Americans largely mistaken about Obama’s record… librarians included?
I don’t read a lot of blogs so I don’t know, but I would guess this story is being blogged like crazy: Yesterday the Washington Post reported a Bloomberg National Poll: “Poll shows Americans don’t know economy expanded with tax cuts.” The story starts:
The Obama administration cut taxes for middle-class Americans, expects to make a profit on the hundreds of billions of dollars spent to rescue Wall Street banks and has overseen an economy that has grown for the past four quarters.
Most voters don’t believe it.
A Bloomberg National Poll conducted Oct. 24-26 finds that by a two-to-one margin, likely voters in the Nov. 2 midterm elections think taxes have gone up, the economy has shrunk, and the billions lent to banks as part of the Troubled Asset Relief Program won’t be recovered.
Obviously, a librarian blogger has to say, “This is an example of why it is important to teach information literacy.”
I want to ask the question, though, if those polled got the facts wrong by a two-to-one margin, isn’t it likely that among those who have it wrong there are a lot of librarians, who presumably should know better? I am just wondering, how many librarians incorrectly believe, along with two out of every three other Americans, that during the Obama Presidency taxes have gone up, the economy has shrunk, and the billions lent to banks as part of the Troubled Asset Relief Program won’t be recovered? How qualified are the majority of us to teach the principles of information literacy that we so value?
5 comments on “Americans largely mistaken about Obama’s record… librarians included?”
I think that you make a valid point here.

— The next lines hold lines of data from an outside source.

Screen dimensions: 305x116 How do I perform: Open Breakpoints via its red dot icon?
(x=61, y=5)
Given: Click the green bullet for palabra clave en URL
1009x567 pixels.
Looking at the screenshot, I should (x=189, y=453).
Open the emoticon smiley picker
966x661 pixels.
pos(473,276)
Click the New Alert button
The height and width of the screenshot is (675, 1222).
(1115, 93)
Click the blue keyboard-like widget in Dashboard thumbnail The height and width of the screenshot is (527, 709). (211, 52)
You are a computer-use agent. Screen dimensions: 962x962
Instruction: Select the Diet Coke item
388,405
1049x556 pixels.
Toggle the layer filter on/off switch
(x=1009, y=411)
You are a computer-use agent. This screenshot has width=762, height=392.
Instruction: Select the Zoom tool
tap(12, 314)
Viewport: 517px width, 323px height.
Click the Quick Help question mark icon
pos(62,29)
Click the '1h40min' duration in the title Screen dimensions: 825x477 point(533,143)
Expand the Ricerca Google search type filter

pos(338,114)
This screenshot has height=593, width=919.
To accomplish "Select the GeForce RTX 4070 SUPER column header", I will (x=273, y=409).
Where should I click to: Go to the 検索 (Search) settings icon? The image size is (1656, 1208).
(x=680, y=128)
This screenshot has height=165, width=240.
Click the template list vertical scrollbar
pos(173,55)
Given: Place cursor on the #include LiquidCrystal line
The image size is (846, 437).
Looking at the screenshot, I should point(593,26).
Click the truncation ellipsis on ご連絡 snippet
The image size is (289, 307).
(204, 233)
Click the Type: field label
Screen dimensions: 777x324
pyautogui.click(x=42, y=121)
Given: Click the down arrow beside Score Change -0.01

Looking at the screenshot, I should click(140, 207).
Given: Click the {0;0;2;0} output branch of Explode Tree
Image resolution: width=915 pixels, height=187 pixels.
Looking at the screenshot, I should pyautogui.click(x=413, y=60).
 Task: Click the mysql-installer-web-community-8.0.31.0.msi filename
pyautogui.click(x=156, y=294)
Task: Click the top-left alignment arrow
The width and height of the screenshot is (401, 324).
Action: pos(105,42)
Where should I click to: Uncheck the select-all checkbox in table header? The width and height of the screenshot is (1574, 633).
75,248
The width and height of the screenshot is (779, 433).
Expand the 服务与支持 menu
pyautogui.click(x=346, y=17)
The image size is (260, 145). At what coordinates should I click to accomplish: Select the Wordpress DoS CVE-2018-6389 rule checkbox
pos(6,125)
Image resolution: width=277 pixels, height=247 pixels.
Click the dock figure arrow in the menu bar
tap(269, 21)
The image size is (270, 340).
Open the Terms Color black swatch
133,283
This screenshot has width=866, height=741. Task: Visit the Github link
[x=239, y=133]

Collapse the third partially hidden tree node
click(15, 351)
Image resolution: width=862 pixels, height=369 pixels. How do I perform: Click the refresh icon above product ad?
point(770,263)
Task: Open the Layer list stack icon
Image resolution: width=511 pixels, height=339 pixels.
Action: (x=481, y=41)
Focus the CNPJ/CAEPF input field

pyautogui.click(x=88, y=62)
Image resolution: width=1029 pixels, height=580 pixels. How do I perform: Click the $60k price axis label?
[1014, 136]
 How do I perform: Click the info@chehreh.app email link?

In my opinion a large problem with how many librarians view information literacy is that they see it as linear process in which empirical reality yields a series of distinct “facts.” If information literacy educators are unable to teach students how to analyze the discursive framework in which facts are presented then we will not be very successful. We live in a heavily mediated culture dominated by sound bites produced by outlets owned by publicly traded corporations. Social subjects are not the atomistic rational “information seekers” that most information literacy theory presents. Everyone makes sense of the world filtered through a series complex social, economic, and ideological filters and relationships.
When evaluating the economic success or failure of a particular policy people (including librarians) generally rely on their own immediate experiences and preconceptions. Over the past thirty years the top 1% has gobbled up a tremendous share of the wealth, real wages have remained stagnant, and work insecurity has increased dramatically. The media has a done a terrible job in explaining the underlying causes of this situation. One could also argue that the current administration has done very little to challenge the financial sector in concrete ways. The Washington Post article states that we inhabit “an economy that has grown for the past four quarters.” Unfortunately, unemployment has persistently remained above %9. In this environment, it makes sense that people will rely on information that reaffirms their preconceptions.
However, the goal of an educator should be to teach students how understand the difference between empirical reality and an interpretative framework. Not because human beings are supremely rational, but because an interpretative framework that values empirical reality makes for a better society.
Thanks for your insights, Jonathan.
Librarians are just as succeptable to the “talking points” of either side as the rest of the crowd, especially if they do not investigate the “news” beyond watching TV.
The tax thing was, as Axelrod said, badly handled because they decided to dole it out little by little in the hope that people would spend it rather than save it, as they might if they got a single $200 check/deduction (or whatever it was). The admin is now paying for that blunder.
The real question is, if the librarian DOES get it right, would the public believe them? I have read several articles/news pieces (http://www.npr.org/templates/story/story.php?storyId=128490874) that say that if one has a passionate belief (Obama is a Muslim, whathaveyou), information to the contrary actually strengthens your belief in the wrong thing! This does not relieve the librarian of their duty to offer information, but I do feel for those who go through the trouble and effort only to have it fall on deaf ears.